Kenapa terdengar begitu lembut? Dan dia justru terbuai dengan alarmnya pagi ini alih-alih mendumel kesal seperti biasanya.
Biasanya kan alarm-nya sangat memekakkan telinga? Dia mulai mengerjap-ngerjap sambil mengucek matanya.
Begitu sadar sempurna matanya langsung membelalak dengan jantung yang rasanya meloncat keluar, dia bahkan refleks menjauhkan tubuhnya sambil mendorong pria di depannya yang terlalu dekat.

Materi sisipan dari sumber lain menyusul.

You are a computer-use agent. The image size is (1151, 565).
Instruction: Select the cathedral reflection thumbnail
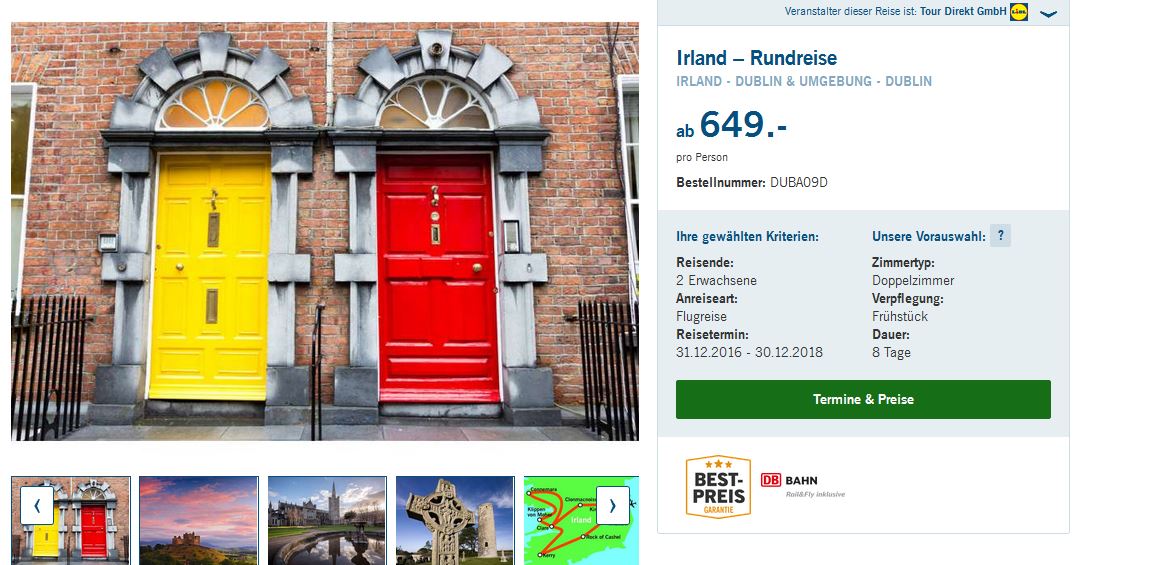pyautogui.click(x=327, y=520)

Refleksnya itu membuat tubuhnya hampir terjungkal dari ranjang, beruntung Renjana sigap langsung menahan tubuhnya dengan cara memeluk pinggangnya.
“Dek … Hati-hati.”
Renjana kembali menarik tubuh mungil itu untuk lebih ke tengah ranjang, tanpa tau jika sepagi ini jantung Sera sudah diajak maraton atas kelakuan suaminya.

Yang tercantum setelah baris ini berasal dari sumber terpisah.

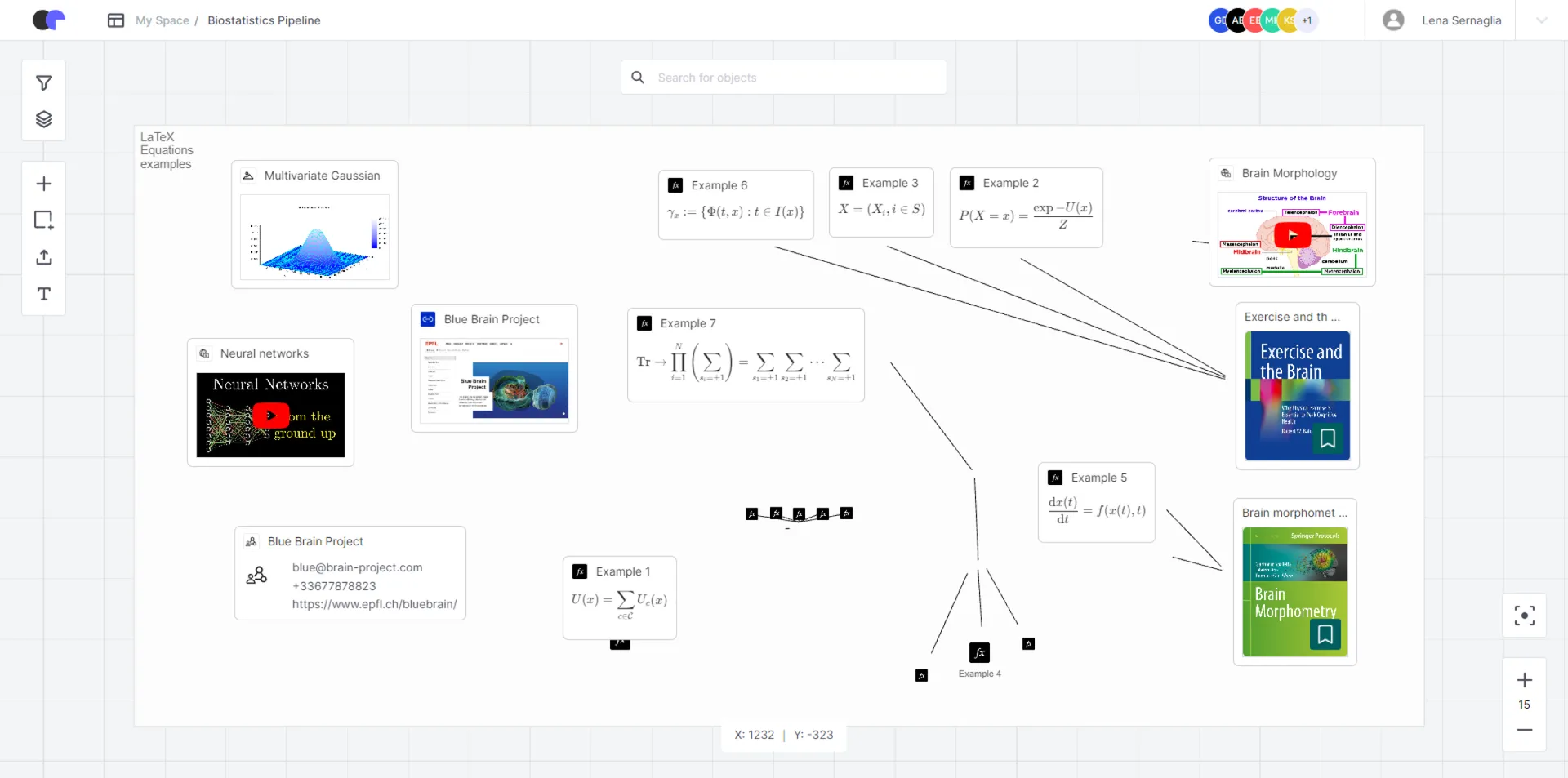Go to My Space breadcrumb
This screenshot has height=778, width=1568.
(x=162, y=20)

Sera kembali meringis saat mendengar ucapan suaminya, wajah Mas Renjana benar-benar ada di depan wajahnya, bahkan Sera bisa mencium wangi mint dari bau mulutnya.

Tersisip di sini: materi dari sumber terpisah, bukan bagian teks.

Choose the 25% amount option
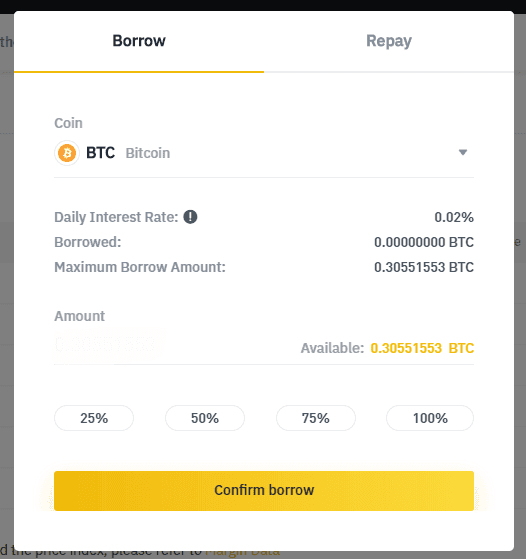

Ah, pasti masnya itu sudah bangun dari tadi, kan? Sudah cuci muka, sikat gigi, dan saat pandangan Sera turun dia juga sudah mendapati masnya memakai baju koko.
“Lupa, ya, Dek, kalau sudah jadi istri? Sampai terkejut begitu.” Mas Renjana terkekeh ringan sambil menekan kening Sera yang terus mengerut.
Sera langsung menutup seluruh wajahnya dengan selimut hingga hanya menyisakan matanya saja. Dia malu, takut juga dengan bau mulutnya yang harus beradu dengan wangi mulut Mas Renjana yang sepagi ini sudah harum.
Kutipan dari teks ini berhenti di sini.